Within the entries below, find every line that has the string "computer", then copy it.

========

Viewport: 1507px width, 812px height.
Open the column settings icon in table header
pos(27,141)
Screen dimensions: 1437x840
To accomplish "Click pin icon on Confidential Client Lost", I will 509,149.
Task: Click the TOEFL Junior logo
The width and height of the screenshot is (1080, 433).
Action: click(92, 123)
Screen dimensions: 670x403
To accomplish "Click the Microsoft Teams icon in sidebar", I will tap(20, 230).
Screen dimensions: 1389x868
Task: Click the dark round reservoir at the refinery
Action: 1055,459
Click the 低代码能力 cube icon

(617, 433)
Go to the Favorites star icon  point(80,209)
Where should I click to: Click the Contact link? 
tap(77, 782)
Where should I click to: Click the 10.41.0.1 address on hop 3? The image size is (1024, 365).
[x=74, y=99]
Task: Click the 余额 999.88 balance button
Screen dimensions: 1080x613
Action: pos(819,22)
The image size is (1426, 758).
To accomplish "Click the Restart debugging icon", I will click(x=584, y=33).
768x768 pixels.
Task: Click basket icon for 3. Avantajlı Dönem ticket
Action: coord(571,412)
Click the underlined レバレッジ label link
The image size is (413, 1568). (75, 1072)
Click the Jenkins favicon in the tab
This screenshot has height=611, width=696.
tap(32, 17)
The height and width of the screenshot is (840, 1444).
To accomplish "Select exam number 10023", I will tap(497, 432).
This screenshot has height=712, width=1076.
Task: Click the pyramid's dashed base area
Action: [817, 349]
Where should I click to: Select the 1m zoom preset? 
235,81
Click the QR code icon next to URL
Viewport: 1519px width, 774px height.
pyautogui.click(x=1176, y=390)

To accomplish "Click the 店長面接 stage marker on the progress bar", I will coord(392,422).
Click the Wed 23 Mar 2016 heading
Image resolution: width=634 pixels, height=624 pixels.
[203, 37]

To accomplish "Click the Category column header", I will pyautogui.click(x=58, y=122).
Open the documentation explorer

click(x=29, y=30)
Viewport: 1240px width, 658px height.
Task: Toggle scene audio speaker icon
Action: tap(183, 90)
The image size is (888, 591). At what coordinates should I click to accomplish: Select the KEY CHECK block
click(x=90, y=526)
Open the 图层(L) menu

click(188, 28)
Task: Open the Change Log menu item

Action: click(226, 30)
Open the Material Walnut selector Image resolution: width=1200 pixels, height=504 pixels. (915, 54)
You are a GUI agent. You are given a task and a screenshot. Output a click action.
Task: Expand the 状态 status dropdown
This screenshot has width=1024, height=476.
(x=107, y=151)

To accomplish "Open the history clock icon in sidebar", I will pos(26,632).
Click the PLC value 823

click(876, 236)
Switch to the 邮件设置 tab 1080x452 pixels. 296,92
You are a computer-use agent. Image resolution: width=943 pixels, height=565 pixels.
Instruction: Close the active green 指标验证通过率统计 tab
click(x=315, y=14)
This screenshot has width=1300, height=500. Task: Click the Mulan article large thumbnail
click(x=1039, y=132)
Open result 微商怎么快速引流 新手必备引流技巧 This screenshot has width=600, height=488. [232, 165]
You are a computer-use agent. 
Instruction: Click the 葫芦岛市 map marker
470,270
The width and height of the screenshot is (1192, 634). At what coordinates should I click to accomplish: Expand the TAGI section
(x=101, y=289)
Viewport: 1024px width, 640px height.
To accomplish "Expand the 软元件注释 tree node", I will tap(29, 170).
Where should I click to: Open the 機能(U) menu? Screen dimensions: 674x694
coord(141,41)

========

Task solution -
You are a computer-use agent. Image resolution: width=943 pixels, height=565 pixels.
You are a computer-use agent. 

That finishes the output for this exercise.